I was pretty estranged from my father at this time. He was not thrilled with what he perceived to be my bohemian life style or my choice of pursuing acting as a career. And I, in turn, was not taken with what I perceived to be his rigidity and his center right politics. So I was surprised when he expressed an interest in coming to the church to hear one of Swamiji's Friday night lectures. I consented, but I was ambivalent. I wasn't completely ready to share Swamiji with him and felt a bit like he was encroaching on my territory. I don't remember for sure, but it was probably at my insistence, that we sat separately; I, up front with my fellow long-haired and beaded regulars, and he, in the rear, in his white shirt and tie (he was a pharmacist and had come straight from work).

Swamiji's talk that night was about Oneness. His actual words escape me now, but it was, of course, as all his talks were, simple and penetrating, humorous and enlightening, and I was managing to enjoy it almost as much as I had enjoyed all his other lectures, except that I was a bit distracted by the fact that my Dad was also present, and taking everything in at the rear of the church. At the end of the lecture I met Dad as we were both emerging onto Central Park West. "So, what did you think of the lecture?" I asked. "It's just like Judaism," he replied. That stopped me in my tracks. "How do you mean?" "You know, Hear O Israel, the Lord our God, the Lord is One."

I was livid, incensed. Here I had introduced him to this amazing man, this saint, and all he can say is, "It's just like Judaism;" as if it's nothing new, as if it's something that he's heard a thousand times before. How dare he compare the tawdry, middle class, corned beef and cabbage Oneness of Judaism, with the exotic, transcendent, jasmine and saffron Oneness of Hinduism!

So after standing all day at his pharmacy, waiting on customers and filling prescriptions, after wolfing down a lonely dinner and racing to the church in the hopes of re-establishing some rapport with his son, as a thick cloud of gloom and separation descended between us, he went his way and I went mine. He to his apartment in Queens and I to my place in Greenwich Village.

Dear, dear Dad. How can you forgive me? How could I not see that my behavior was exactly the antithesis of everything that we had just heard in that lecture that night?

My father died suddenly a few years later when I was living in Boston. Perhaps he can hear me now. I really don't know. But what I want to say to him is this:

I loved Swami Satchidananda. He was a great, great treasure in my life, and he inspired in me a ten year spiritual oddysey that changed me forever. Love flowed out of him effortlessly, like an endless fountain of the Divine. But what I realized was that the love that you had, which you were often too shy to express and which was held in check by my adolescent anger and was often buried beneath the cigar smoke and mustard stains, was every bit as deep and profound and knowing as Swamiji's. This was almost forty years ago and I still remember Swamiji with great affection.

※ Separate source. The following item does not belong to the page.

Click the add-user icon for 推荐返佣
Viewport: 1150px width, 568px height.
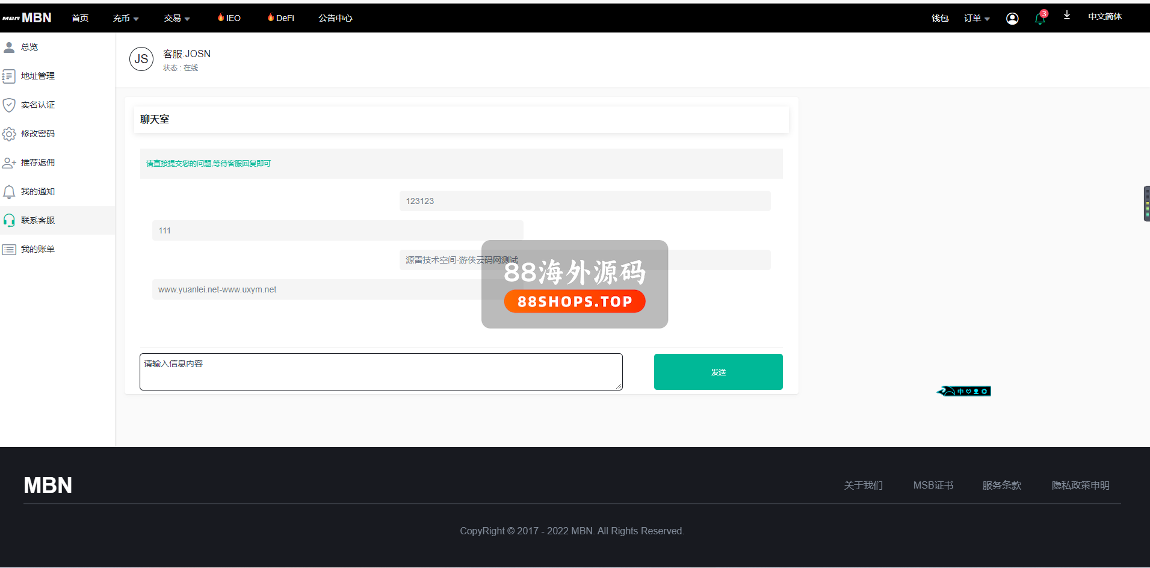coord(9,163)
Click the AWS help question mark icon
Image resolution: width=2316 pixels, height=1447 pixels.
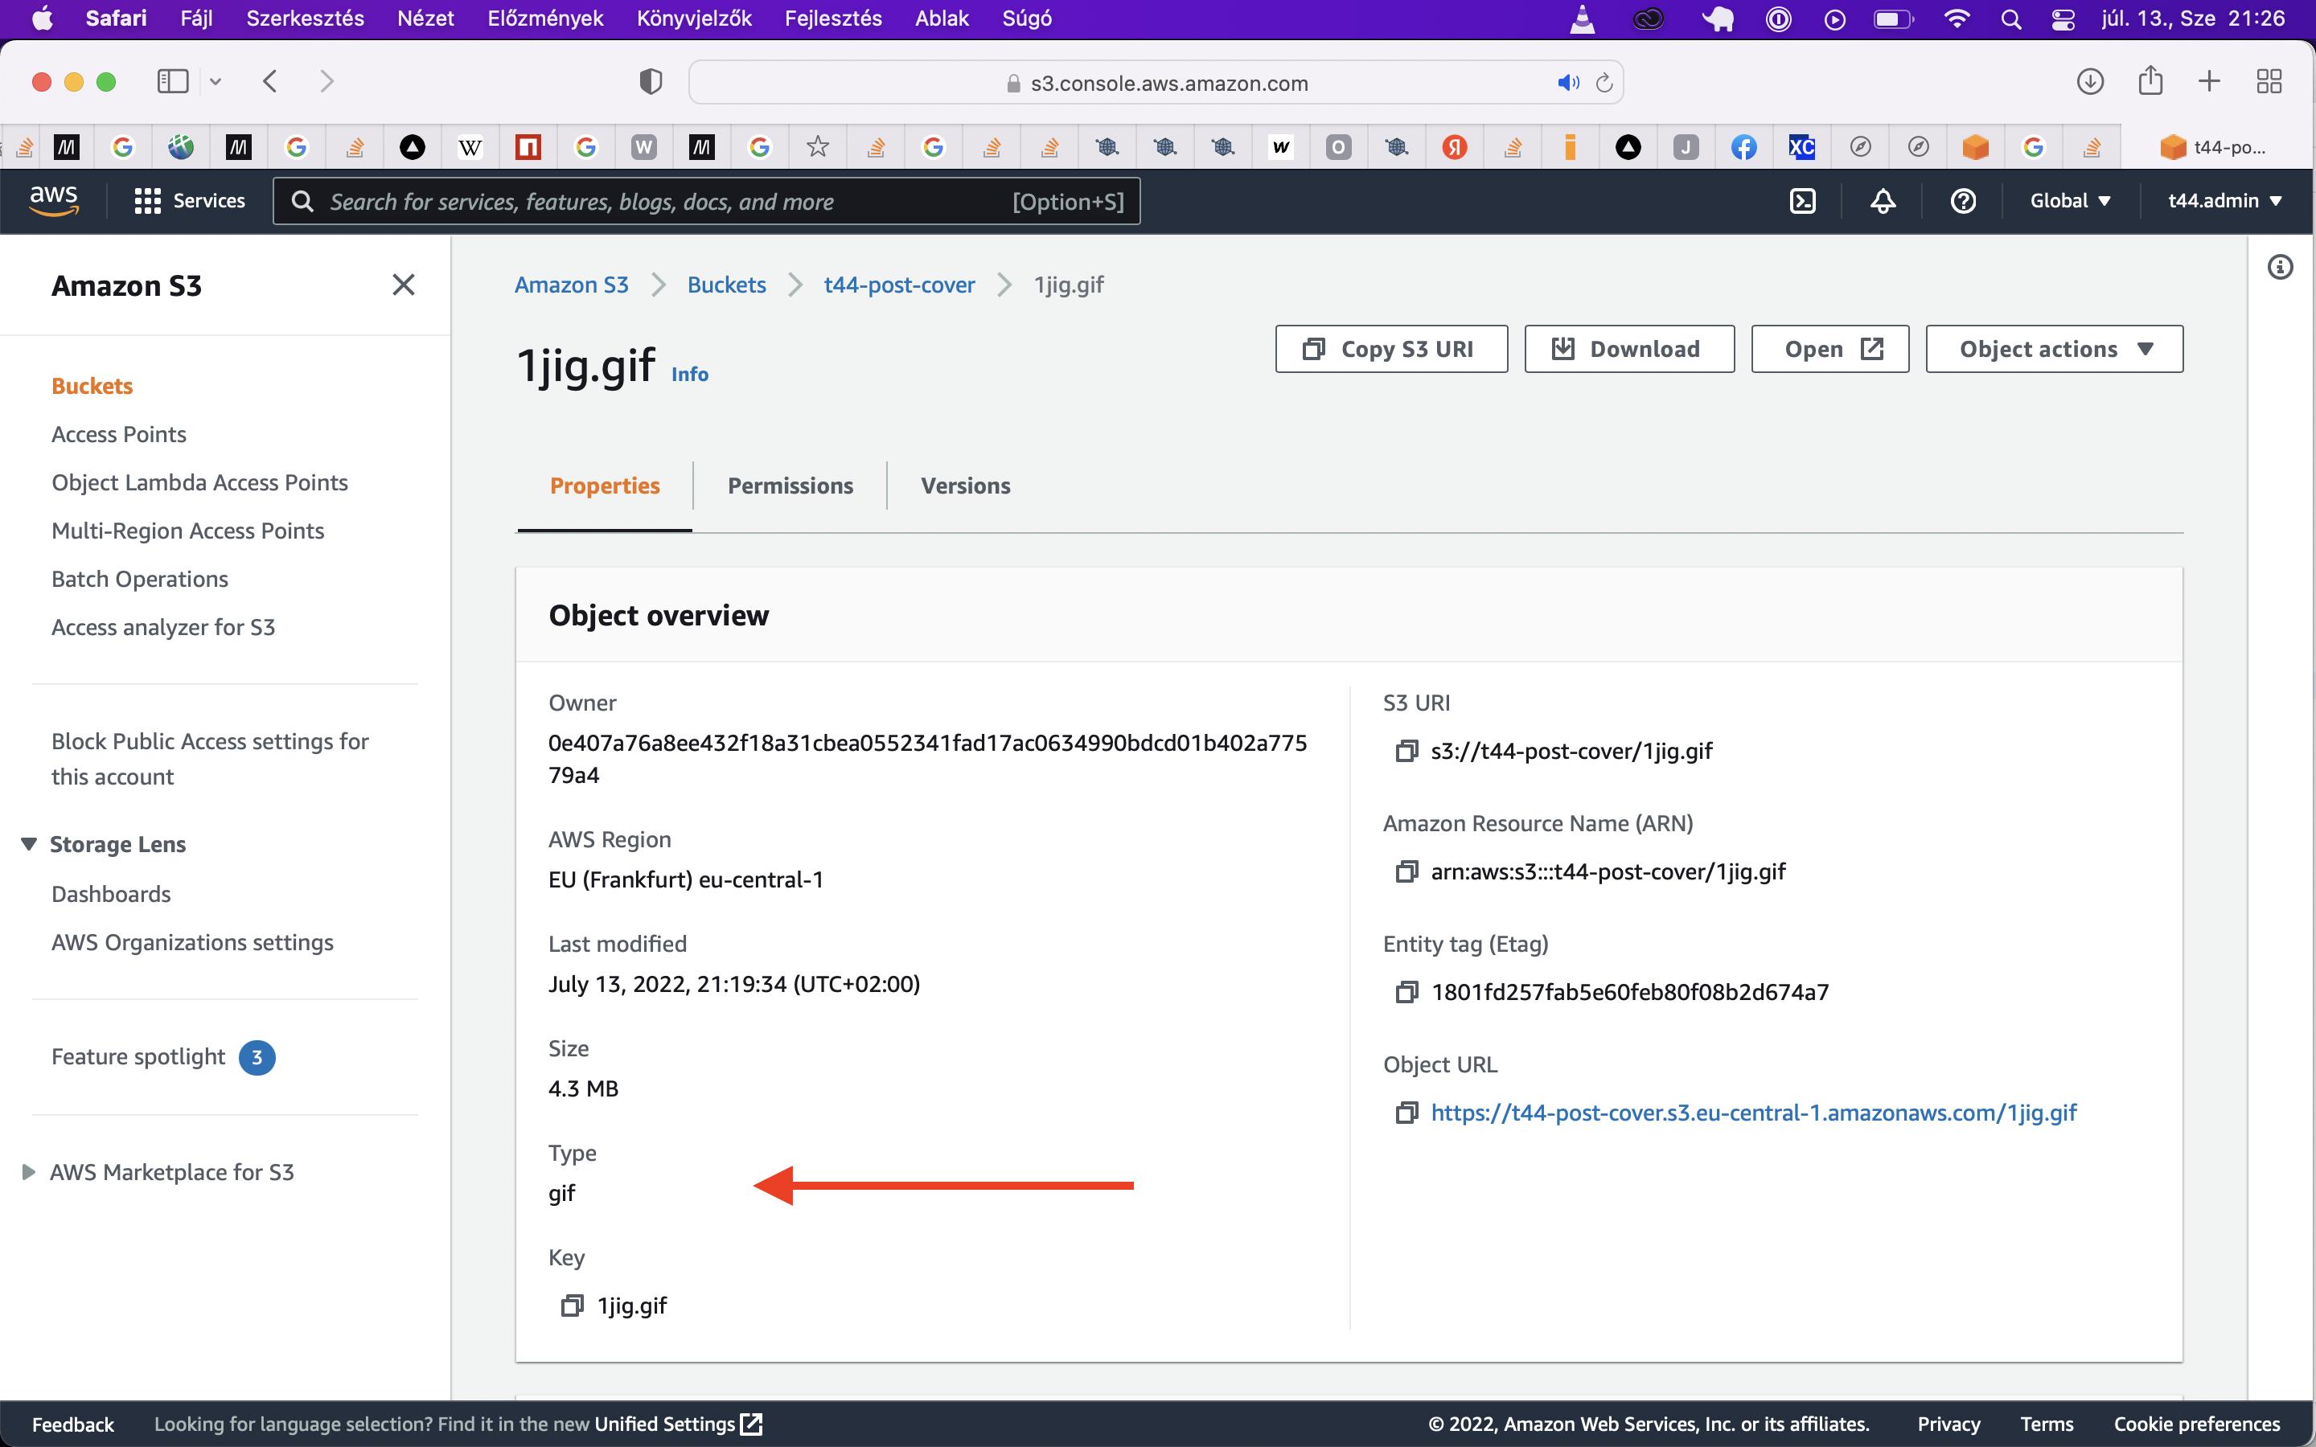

But when I think of you, when I think of your quiet, non-complaining, patient love, and your great wisdom that went, for the most part, unrecognized, my heart explodes with love. I wish I could have told you this a long time ago, but Dad, you were my guru all along. I just never realized it.

And that, dear Reader, is why I have no patience for the idiotic parsing of religions by theological scholars and fundamentalists. Oneness is Oneness. Saints are saints. God is not a thing, and it is not a concept. Different religions have used different language and different concepts to try to communicate the ineffable in a way that is meaningful to different cultures at different periods in our history. 'Hear, O Israel, the Lord, our God, the Lord is One.' Not one religion as opposed to another, not one people, or culture, or society as opposed to another. Not even one God as opposed to another. The Lord is beyond opposition. The Lord is One!